DATA RECORDS Start Marker
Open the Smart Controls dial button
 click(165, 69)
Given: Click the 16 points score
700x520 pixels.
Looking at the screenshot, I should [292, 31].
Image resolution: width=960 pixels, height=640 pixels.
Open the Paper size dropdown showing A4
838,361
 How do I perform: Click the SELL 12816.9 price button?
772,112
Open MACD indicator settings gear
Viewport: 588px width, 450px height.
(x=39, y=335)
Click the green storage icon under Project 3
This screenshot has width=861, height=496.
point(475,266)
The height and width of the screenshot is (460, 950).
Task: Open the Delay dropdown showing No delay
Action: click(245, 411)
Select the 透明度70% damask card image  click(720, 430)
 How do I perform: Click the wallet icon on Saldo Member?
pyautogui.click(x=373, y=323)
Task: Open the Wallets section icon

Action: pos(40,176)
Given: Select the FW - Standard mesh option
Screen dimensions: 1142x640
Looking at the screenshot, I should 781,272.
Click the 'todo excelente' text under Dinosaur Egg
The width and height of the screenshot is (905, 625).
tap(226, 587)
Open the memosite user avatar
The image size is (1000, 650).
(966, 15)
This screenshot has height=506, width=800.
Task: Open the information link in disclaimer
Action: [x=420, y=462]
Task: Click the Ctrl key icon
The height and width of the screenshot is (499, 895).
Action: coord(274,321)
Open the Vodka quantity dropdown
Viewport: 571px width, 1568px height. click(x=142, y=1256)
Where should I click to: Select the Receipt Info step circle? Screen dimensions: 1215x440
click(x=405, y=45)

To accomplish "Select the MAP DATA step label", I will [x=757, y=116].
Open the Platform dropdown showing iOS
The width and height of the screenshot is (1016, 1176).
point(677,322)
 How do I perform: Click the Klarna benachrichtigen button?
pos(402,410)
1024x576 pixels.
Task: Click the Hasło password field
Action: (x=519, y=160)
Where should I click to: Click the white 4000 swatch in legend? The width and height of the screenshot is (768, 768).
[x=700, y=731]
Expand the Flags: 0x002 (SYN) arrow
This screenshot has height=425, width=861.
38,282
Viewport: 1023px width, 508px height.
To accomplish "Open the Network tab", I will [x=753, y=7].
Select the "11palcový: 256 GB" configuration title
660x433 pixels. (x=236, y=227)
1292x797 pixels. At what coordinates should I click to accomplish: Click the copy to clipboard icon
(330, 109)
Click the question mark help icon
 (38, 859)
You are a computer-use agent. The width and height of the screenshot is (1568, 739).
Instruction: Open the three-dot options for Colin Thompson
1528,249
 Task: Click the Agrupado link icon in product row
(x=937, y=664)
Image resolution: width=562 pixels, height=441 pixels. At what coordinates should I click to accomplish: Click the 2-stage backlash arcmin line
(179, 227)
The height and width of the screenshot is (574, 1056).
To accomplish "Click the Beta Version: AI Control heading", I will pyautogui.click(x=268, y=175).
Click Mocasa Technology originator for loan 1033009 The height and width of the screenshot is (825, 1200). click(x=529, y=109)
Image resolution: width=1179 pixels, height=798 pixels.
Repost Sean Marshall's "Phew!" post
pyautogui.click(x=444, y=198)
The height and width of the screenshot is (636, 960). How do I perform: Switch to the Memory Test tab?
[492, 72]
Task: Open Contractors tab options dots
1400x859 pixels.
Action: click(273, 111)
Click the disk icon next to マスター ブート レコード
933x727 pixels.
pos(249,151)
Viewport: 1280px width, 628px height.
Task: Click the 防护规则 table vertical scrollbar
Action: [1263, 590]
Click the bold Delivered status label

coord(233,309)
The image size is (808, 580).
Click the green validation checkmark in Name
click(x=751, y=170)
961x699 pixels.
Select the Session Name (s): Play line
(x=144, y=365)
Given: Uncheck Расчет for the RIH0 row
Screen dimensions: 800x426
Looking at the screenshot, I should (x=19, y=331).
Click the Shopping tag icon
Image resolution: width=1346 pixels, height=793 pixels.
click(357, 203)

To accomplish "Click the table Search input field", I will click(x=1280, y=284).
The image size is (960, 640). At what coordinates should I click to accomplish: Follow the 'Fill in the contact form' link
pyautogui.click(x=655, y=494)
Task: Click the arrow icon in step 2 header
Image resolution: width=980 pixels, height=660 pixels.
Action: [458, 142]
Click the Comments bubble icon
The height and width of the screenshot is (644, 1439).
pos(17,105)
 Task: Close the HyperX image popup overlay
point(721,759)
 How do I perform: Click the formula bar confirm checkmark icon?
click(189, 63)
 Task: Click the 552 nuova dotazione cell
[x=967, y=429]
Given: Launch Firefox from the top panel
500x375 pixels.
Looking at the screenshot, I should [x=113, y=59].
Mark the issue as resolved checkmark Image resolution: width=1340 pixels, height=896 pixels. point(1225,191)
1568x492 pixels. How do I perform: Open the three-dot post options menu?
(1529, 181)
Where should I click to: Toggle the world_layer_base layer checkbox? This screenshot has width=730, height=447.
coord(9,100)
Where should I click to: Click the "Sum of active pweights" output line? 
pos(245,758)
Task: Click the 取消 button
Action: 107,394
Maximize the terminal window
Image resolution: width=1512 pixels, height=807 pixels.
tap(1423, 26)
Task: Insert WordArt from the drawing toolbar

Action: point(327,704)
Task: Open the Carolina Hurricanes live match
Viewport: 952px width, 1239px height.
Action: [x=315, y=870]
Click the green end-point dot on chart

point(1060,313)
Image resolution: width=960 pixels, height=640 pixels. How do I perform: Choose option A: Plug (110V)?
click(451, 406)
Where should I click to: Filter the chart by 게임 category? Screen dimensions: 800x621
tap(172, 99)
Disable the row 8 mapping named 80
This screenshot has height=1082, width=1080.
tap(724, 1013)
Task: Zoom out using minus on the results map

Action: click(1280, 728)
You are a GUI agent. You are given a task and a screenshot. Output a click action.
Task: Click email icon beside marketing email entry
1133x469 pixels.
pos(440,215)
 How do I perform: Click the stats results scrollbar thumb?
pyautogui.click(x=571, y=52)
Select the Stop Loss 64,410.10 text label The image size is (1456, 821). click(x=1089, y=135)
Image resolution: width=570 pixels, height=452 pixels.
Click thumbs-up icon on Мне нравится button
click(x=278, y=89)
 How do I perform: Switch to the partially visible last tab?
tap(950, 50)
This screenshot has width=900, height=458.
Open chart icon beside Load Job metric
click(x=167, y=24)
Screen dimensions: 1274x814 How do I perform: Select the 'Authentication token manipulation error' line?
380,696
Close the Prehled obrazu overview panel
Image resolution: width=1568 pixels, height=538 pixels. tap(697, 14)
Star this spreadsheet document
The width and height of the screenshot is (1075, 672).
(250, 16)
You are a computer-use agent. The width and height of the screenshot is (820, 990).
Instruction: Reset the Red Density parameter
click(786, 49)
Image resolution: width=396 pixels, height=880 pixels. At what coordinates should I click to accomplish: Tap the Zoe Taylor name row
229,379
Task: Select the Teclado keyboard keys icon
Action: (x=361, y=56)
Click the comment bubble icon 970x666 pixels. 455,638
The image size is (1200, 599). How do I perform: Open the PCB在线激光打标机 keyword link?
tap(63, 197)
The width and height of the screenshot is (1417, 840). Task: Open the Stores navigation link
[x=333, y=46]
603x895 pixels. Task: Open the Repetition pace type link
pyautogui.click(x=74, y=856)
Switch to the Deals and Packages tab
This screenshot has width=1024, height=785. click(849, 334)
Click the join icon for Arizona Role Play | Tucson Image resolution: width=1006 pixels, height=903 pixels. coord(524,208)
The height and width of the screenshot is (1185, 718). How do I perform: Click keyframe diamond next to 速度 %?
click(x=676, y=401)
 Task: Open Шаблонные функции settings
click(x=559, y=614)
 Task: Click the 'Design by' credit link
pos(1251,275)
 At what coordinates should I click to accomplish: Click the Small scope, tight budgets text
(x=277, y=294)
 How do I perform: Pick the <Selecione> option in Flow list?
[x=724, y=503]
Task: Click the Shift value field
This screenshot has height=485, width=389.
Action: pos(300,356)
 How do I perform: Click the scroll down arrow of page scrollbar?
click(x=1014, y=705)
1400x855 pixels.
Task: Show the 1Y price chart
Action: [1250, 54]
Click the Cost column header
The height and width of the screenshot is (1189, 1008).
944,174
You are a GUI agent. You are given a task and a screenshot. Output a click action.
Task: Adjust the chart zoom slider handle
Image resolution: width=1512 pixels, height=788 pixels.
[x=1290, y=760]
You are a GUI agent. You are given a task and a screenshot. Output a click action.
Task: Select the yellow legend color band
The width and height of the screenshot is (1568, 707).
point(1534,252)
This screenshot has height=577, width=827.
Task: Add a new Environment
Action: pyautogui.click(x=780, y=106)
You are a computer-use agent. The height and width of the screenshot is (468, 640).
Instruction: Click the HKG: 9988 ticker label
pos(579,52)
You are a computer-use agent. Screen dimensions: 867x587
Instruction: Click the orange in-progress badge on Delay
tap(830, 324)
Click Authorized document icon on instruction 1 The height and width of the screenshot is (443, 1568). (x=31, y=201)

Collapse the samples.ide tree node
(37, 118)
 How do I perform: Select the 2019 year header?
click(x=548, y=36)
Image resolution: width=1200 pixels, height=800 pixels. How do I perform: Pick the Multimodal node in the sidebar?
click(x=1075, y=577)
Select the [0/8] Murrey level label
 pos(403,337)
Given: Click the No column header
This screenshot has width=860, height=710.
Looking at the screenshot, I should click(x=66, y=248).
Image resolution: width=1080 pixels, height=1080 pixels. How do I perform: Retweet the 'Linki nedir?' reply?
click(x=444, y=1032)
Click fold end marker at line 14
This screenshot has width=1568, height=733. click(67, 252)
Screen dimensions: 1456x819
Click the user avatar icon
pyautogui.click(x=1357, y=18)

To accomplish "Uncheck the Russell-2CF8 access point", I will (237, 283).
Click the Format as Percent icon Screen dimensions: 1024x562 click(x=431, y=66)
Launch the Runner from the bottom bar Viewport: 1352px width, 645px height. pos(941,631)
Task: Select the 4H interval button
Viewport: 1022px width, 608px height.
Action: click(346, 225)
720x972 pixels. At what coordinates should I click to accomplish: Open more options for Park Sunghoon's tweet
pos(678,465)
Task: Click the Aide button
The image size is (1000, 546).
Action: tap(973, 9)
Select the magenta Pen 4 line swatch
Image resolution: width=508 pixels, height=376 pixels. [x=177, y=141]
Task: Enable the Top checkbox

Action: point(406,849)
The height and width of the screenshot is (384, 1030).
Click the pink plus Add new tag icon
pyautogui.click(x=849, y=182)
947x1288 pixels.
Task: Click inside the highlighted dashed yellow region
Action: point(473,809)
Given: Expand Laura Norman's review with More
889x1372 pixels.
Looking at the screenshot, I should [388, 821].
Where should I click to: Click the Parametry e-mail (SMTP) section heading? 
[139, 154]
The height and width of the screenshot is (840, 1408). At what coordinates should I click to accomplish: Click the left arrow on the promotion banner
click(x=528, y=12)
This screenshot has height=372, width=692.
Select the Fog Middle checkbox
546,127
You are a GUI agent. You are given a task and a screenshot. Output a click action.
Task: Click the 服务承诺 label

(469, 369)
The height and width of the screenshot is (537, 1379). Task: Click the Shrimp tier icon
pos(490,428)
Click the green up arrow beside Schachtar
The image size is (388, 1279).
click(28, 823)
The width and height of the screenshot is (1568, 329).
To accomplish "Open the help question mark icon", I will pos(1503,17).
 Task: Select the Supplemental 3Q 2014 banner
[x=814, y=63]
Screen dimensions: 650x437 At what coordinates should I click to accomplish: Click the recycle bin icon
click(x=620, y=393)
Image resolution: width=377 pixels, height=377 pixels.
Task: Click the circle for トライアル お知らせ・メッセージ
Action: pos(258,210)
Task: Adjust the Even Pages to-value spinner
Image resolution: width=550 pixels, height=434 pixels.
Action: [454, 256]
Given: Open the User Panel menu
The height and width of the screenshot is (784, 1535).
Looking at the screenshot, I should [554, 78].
DATA RECORDS End Marker
## [ACTIVITY]
Among the records above, find each line holding the string "Launch" and pull it out.

## [RESULT FOR THIS EXERCISE]
Given: Launch Firefox from the top panel
Launch the Runner from the bottom bar Viewport: 1352px width, 645px height. pos(941,631)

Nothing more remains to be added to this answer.